Authentik
This guide will show you how to use Secured Signal API as an authenticator in Authentik.
Setup
1. Stage
First you need to create the SMS Authenticator Setup stage.
Go to Flows and Stages > Stage > Create.
Then you need to fill in your API token and your sender number (make sure to use the Generic provider).
Point the API URL to your Secured Signal API (/v2/send).
2. Flow
Go to Flows and Stages > Flows > Create.
After you have created the stage you need to use it in a setup flow. Create one like in the screenshot below.
Note down your slug, you will need it later…
Once you've done that you will have to bind the previously created stage to the flow like so:
3. Webhook Mapping
Now we have to create a custom webhook mapping.
Go to Customization > Property Mappings > Create.
And select Webhook Mapping.
Simple
Advanced
For advanced setups or if you want to manage message content with Secured Signal API you may use this webhook mapping instead.
Click to see screenshot
return {
"recipients": [device.phone_number],
"token": f"{token}",
"number": f"stage.from_number}"
}
Take a look at Authentik's expression documentation for all the available variables.
Since you have decided to go the advanced way, you will have to use Message Templates, here is an example:
settings:
message:
template: |
**Your Verification Code**
Use the verification code below to complete your sign-in:
{{ @token }}
This code expires in 5 minutes⏱️.
If you didn't request it, you can ignore this message.

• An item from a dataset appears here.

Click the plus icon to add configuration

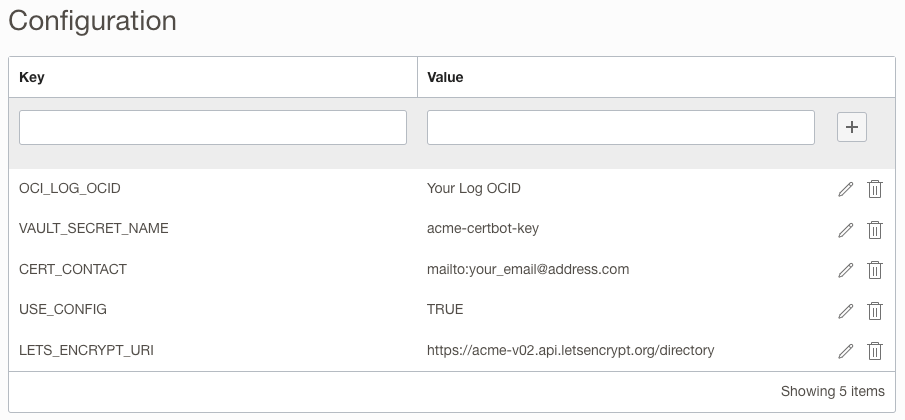point(852,127)
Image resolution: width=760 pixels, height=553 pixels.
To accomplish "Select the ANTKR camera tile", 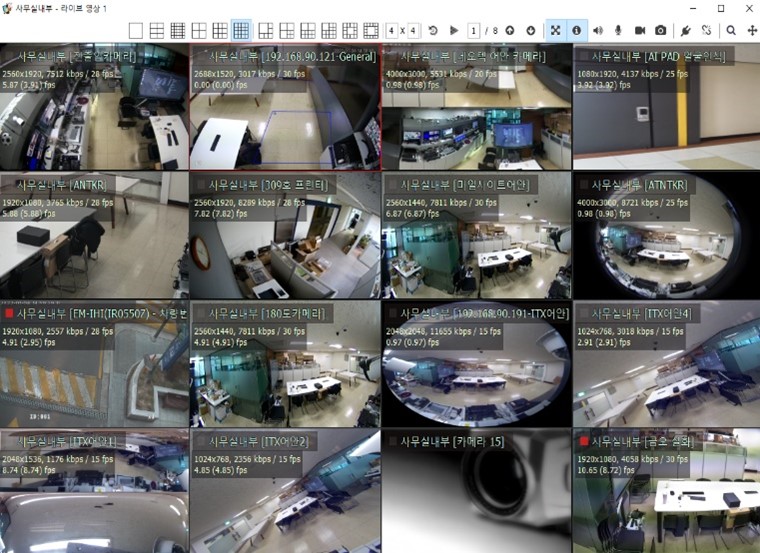I will click(94, 235).
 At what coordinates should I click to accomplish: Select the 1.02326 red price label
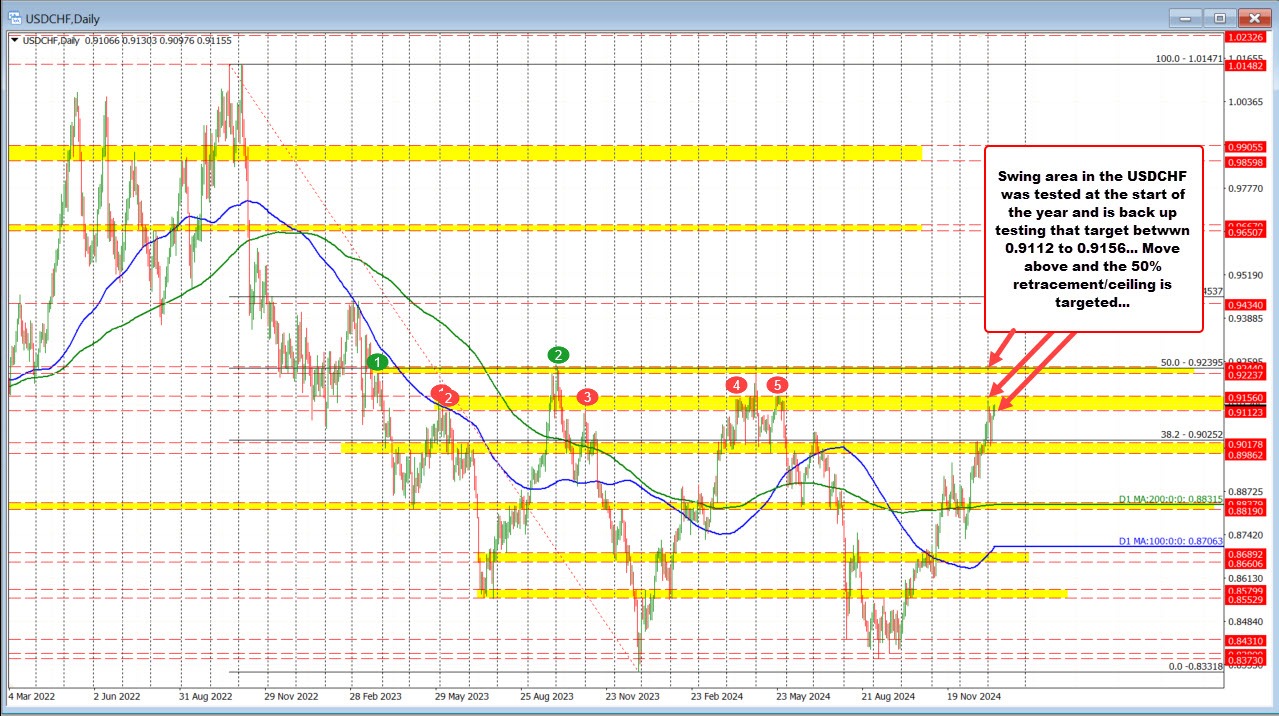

4. Enable SMS-Verification
To be able to use the newly created authenticator you need to enable SMS-based Authenticators in default-authentication-mfa-validation.
Go to Flows and Stages > Stages and edit the default-authentication-mfa-validation stage.
Check SMS-based Authenticators and add your signal-authentication-setup stage.
Register
After completing the setup, you can finally go to https://authentik.domain.com/if/flow/<your-slug> and finish the SMS Authenticator setup.